Kamel explained that with the film ‘Sanctity’ she tried to highlight overlooked social and female issues and bring them to the forefront of the public’s attention. “I want to share different angles of the strength and endurance of women; it’s not easy for example to be a mother. I usually approach the theme of my work with a question and then try to tackle it and provide an answer. With regards to this film, the question I put across to the audience is what does a woman do in the absence of a man from her life.”
Sanctity relays the story of a young widow, who tries to protect her unborn child.
The most challenging aspect of her experience in directing this movie was the ability to complete the shooting in seven days. It is worth noting that the film was shot on location in Jeddah.
“It was a great experience shooting on the streets of Jeddah. People in the neighborhoods where we were filming welcomed us and were extremely supportive. The people all-together made this experience a successful one,” she said.
The young filmmaker said she would like to approach the subject of friendship and plutonic relations that cut across the barriers segregating the sexes. “How can we create a society without segregation? We are not living in the jungle.

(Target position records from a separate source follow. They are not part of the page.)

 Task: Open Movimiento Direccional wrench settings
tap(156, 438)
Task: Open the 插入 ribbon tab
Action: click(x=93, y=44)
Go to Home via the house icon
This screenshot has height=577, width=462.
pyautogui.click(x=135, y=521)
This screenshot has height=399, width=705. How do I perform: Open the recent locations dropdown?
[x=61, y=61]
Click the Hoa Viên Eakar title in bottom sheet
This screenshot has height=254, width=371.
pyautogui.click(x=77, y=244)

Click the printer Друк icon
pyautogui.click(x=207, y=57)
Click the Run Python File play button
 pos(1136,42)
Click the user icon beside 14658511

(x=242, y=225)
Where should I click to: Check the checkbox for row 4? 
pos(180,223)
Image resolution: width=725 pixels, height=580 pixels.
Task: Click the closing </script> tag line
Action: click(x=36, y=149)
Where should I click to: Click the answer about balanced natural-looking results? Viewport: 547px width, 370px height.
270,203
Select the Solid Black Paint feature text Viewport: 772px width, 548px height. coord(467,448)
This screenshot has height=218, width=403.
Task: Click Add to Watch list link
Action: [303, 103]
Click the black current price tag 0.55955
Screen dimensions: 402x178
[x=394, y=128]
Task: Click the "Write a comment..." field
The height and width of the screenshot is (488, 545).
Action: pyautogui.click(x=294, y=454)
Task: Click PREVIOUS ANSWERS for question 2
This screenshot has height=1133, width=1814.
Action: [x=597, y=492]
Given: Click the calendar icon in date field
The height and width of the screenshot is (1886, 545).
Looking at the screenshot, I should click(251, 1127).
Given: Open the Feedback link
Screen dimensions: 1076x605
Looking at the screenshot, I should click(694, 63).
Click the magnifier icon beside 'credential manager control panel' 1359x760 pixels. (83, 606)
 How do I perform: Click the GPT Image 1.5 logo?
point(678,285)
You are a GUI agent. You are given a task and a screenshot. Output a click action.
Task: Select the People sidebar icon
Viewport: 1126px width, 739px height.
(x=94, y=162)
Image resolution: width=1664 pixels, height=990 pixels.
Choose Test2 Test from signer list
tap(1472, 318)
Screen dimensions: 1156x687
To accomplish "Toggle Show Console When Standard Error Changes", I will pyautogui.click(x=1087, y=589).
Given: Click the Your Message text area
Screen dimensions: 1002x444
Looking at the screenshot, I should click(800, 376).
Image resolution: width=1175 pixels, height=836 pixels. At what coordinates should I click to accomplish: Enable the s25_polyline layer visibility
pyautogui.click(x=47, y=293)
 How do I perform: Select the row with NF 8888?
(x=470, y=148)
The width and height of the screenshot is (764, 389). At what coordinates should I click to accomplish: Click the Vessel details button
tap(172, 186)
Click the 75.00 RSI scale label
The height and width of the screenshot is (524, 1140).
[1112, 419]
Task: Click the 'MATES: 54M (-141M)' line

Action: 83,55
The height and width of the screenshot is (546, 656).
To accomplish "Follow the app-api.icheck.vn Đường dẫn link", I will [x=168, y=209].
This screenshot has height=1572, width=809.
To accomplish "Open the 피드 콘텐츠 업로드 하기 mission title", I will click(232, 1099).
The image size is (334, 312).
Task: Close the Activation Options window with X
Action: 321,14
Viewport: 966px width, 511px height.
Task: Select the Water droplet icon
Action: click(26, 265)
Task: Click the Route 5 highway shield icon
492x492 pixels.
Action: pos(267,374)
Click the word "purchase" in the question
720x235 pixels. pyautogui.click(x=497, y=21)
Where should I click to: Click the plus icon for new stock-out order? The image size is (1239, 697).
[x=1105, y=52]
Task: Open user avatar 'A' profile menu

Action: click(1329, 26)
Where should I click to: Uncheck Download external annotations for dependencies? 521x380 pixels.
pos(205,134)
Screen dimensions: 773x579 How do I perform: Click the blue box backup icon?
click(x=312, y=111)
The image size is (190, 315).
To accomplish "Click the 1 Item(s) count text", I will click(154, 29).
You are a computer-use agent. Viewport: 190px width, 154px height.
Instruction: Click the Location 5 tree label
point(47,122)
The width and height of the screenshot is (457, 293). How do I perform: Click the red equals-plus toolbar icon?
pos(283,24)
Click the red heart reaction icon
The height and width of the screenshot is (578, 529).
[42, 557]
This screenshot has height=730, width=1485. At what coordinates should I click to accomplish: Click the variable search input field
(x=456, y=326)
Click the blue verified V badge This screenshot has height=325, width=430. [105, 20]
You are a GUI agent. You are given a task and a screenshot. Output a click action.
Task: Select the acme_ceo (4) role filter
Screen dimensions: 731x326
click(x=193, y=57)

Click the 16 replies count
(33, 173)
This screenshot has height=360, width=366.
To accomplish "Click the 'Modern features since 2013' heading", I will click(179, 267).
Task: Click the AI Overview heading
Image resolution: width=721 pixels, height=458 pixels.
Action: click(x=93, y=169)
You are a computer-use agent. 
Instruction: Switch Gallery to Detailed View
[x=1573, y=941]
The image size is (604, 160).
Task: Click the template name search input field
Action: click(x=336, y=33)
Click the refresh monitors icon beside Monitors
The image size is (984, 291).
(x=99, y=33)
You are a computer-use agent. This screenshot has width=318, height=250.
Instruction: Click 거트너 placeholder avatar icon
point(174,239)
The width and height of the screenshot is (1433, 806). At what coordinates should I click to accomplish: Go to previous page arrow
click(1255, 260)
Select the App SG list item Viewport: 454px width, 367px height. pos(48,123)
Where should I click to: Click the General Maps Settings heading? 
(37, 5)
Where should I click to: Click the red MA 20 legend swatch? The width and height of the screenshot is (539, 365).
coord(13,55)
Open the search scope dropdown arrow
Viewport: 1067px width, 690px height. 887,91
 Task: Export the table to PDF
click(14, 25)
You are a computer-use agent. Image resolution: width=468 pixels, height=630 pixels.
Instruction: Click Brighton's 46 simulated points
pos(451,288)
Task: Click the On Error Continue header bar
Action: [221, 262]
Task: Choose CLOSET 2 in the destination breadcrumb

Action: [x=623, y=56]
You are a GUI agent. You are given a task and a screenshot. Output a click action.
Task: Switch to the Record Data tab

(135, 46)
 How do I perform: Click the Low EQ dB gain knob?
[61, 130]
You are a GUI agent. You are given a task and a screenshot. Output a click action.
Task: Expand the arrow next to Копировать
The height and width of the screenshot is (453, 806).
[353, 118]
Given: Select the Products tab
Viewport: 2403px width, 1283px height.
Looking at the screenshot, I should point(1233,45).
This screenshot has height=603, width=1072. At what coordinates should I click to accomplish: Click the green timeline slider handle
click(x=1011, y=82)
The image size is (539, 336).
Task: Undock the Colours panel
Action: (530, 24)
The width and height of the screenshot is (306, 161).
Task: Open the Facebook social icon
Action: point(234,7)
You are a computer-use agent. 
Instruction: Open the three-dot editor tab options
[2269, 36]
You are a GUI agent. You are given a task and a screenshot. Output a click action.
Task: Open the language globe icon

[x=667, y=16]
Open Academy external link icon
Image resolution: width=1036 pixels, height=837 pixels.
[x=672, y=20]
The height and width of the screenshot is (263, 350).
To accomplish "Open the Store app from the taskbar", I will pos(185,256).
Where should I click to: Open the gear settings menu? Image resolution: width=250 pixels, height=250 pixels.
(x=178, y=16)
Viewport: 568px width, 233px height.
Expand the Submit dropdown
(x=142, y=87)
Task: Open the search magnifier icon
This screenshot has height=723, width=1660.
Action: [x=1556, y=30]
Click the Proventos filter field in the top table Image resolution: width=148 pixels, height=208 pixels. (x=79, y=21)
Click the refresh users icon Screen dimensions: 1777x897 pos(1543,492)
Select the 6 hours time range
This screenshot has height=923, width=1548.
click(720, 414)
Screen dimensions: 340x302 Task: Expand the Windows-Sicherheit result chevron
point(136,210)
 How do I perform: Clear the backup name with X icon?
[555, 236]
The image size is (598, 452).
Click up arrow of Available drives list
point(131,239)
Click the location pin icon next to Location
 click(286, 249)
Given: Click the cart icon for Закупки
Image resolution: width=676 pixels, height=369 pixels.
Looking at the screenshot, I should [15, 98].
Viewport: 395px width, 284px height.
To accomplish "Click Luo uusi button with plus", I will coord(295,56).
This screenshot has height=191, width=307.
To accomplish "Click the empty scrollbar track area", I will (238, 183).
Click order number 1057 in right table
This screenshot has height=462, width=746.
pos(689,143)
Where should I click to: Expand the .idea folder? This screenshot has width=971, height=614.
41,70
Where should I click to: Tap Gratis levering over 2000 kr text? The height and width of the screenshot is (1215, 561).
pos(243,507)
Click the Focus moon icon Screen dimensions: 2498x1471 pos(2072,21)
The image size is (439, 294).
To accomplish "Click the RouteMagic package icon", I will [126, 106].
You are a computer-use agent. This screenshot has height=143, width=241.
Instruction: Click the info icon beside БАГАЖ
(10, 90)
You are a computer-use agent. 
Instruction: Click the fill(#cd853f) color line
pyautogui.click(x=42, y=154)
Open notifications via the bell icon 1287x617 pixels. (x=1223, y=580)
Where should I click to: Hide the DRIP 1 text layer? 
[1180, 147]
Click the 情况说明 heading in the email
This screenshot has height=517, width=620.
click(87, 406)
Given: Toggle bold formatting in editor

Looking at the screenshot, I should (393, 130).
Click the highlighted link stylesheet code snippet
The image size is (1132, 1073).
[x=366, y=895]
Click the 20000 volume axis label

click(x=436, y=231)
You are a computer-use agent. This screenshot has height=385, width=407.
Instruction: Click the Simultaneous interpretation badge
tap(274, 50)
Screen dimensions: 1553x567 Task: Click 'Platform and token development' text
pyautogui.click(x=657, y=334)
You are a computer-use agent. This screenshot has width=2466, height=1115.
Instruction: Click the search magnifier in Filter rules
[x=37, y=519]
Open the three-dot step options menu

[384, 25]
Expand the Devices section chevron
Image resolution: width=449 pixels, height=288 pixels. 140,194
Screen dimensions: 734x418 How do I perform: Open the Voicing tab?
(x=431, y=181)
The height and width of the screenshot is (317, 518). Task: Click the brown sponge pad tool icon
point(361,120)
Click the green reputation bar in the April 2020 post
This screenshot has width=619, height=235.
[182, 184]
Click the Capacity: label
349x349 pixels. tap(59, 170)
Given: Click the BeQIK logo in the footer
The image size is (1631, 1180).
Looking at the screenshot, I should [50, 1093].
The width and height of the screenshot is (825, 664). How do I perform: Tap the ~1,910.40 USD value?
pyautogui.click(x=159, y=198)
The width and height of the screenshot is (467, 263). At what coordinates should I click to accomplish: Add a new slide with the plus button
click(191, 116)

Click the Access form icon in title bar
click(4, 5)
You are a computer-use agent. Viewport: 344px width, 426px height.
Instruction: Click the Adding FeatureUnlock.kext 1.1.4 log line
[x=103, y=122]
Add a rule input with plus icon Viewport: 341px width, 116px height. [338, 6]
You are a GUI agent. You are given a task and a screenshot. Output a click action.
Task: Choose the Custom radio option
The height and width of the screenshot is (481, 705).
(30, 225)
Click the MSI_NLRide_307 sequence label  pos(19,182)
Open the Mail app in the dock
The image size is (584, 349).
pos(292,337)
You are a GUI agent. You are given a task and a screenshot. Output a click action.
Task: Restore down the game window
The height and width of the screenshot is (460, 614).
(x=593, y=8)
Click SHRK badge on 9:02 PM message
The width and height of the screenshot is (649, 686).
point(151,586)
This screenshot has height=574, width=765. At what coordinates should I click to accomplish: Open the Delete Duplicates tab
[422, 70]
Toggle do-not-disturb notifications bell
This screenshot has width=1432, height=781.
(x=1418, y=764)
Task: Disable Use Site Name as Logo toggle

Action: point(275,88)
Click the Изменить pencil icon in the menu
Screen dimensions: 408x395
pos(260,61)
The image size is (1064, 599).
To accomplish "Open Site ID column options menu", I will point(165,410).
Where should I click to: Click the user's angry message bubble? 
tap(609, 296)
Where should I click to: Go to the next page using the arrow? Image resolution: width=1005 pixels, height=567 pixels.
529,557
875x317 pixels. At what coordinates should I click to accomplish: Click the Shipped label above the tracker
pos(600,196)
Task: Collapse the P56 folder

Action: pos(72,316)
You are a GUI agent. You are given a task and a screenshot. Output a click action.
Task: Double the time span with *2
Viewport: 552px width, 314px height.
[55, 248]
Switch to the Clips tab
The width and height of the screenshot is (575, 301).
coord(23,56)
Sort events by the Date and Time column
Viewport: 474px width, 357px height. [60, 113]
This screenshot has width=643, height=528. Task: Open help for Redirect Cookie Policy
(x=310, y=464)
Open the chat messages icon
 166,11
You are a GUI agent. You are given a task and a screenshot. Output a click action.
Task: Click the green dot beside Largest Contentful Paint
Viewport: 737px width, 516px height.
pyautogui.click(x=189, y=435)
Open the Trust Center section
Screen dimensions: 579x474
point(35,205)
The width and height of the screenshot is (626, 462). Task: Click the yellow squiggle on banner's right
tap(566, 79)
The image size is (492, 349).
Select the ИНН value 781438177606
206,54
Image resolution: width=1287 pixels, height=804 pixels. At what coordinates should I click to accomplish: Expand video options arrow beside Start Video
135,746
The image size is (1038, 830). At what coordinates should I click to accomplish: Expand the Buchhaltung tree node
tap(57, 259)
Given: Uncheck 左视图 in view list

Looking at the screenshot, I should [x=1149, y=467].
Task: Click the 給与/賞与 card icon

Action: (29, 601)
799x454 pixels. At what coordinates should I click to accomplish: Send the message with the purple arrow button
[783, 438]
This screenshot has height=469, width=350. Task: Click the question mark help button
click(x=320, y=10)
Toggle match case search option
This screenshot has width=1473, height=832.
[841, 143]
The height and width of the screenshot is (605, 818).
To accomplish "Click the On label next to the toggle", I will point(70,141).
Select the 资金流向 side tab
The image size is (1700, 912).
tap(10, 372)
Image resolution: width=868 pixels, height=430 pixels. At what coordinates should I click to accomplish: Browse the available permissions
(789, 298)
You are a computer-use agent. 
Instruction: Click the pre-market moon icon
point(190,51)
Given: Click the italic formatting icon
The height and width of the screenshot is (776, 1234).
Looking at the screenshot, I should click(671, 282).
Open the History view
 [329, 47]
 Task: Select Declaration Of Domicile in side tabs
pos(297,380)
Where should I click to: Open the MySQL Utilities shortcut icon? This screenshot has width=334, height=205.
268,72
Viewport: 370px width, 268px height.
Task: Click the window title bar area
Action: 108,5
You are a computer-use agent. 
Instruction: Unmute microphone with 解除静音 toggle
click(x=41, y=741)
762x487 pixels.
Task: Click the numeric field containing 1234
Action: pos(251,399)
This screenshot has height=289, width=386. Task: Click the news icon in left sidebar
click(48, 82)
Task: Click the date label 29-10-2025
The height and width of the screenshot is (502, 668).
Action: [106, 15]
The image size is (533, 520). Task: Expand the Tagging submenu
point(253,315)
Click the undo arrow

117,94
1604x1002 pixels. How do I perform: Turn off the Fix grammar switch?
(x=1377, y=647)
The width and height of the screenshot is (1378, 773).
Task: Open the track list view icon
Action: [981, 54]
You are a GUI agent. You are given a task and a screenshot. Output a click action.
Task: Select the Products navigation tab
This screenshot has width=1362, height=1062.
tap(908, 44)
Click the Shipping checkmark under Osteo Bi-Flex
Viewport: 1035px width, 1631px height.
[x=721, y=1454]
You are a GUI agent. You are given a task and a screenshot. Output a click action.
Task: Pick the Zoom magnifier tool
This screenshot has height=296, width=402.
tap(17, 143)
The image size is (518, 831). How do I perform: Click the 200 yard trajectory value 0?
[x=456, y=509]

The message needs to be sent across that women can stand up for themselves; that we are capable of doing anything, after all we are responsible for raising the next generation and therefore we should not be ignored,” she emphasized.
Discussing other topics that interest her, she said she wants to project the different shades of black and white in the lives of women, men and society.
She said she believes that we need freedom and liberty, but if you find freedom within, it begins to manifest itself outside. For her art is a medium which pushes her to express herself and an outlet of her inner freedom.
Sanctity has an open ending because she wants to leave room for the audience to come to their own conclusions.
“I think in creative work, just like in life nothing has a concrete ending. I prefer to be more realistic, especially in films, as it gives you room to think.”
Kamel said her projects and films are not part of her social responsibility but rather they represent her projects as an artist.
The young filmmaker is very much inspired by the work of John Cassavetes, American film director, actor and screenwriter.